O-N-acetylglucosaminylation (O-GlcNAcylation) is a conserved, non-canonical glycosylation of intracellular proteins suggested to regulate a wide spectrum of fundamental cell processes and stress responses. O-GlcNAc transferase (OGT) and O-GlcNAcase (OGA) add and remove, respectively, O-GlcNAc on protein serines and threonines. O-GlcNAcylation is thought to be primarily regulated by the availability of its substrate, UDP-GlcNAc, produced by the hexosamine biosynthetic pathway (HBP). We observed a body-wide loss of O-GlcNAcylated proteins in Bcs1l mutant mice, a model of mitochondrial complex III deficiency. UDP-GlcNAc precursors glutamine, UTP and acetyl-CoA were decreased in the mutant liver but, surprisingly, UDP-GlcNAc was not consistently decreased in the organs that showed low O-GlcNAc. Neither N-acetylglucosamine supplementation nor overexpression of the HBP rate-limiting enzyme GFPT1 restored the protein O-GlcNAc levels. The Bcs1l mutant mice become hypothermic and, interestingly, earlier evidence suggest that O-GlcNAcylation depends on ambient temperature in Drosophila embryos. We found that temperature determined O-GlcNAc abundance also in adult flies of tropical and boreal Drosophila species, in the poikilothermic vertebrate zebrafish, and in cultured mammalian cells. In cultured cells, the OGT-OGA protein ratio coincided with temperature and O-GlcNAc level, providing a regulatory mechanism. Pharmacological OGA inhibition decoupled the O-GlcNAc temperature dependency in cultured cells, as did an OGA null allele in Drosophila . In Bcs1l mutant mice, O-GlcNAc levels strongly correlated with body temperature. Increasing the mouse body temperature through transgenic expression of the heat-generating mitochondrial alternative oxidase (AOX) or housing at 35°C prevented the loss of O-GlcNAc.
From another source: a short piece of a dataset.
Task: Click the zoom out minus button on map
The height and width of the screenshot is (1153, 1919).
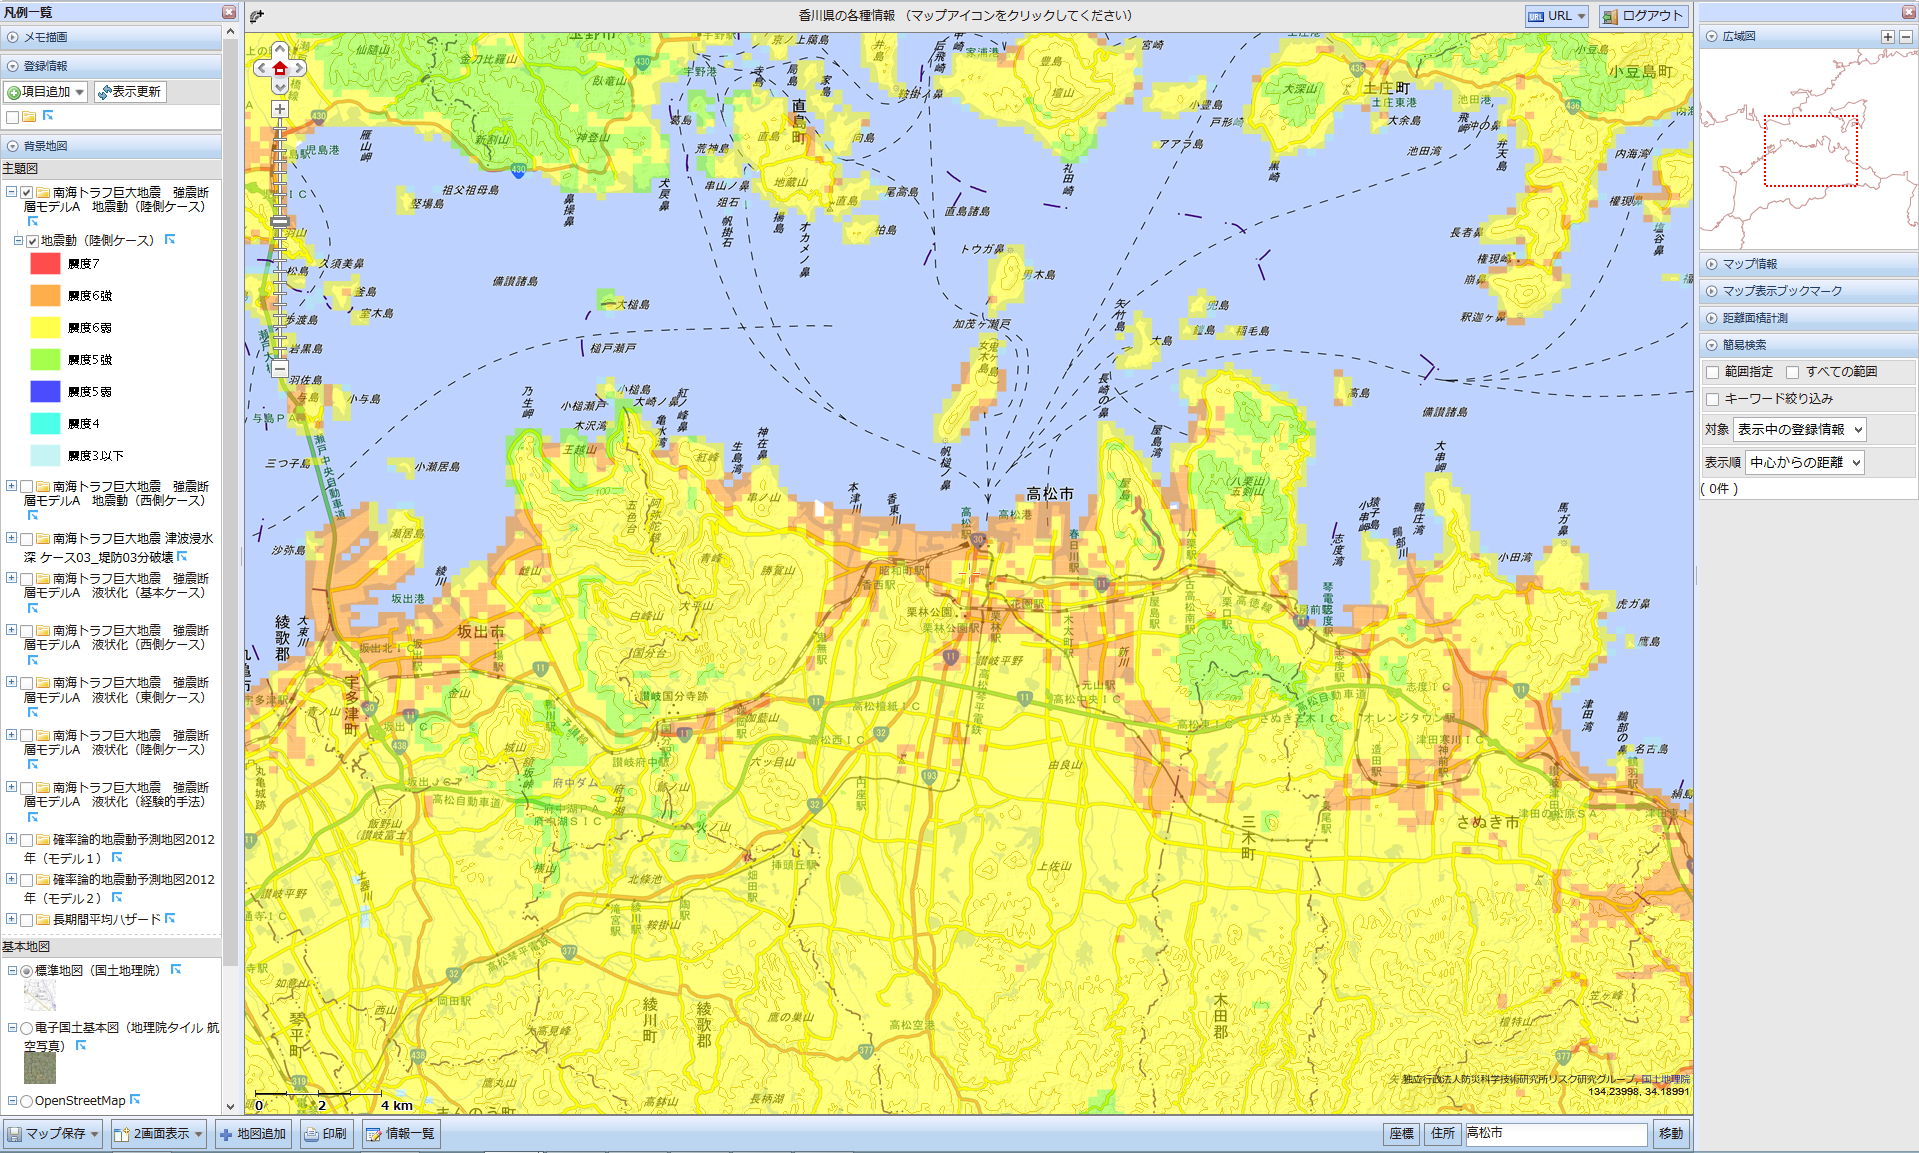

Pharmacological restoration of O-GlcNAc in the Bcs1l mutant mice produced minimal effects, suggesting that the bulk of O-GlcNAc is dispensable in mild hypothermia. Our findings imply an evolutionarily ancient role of protein O-GlcNAcylation in temperature adaptation and, instead of protein function-specific roles, argue for a global role of O-GlcNAc in temperature control of proteostasis.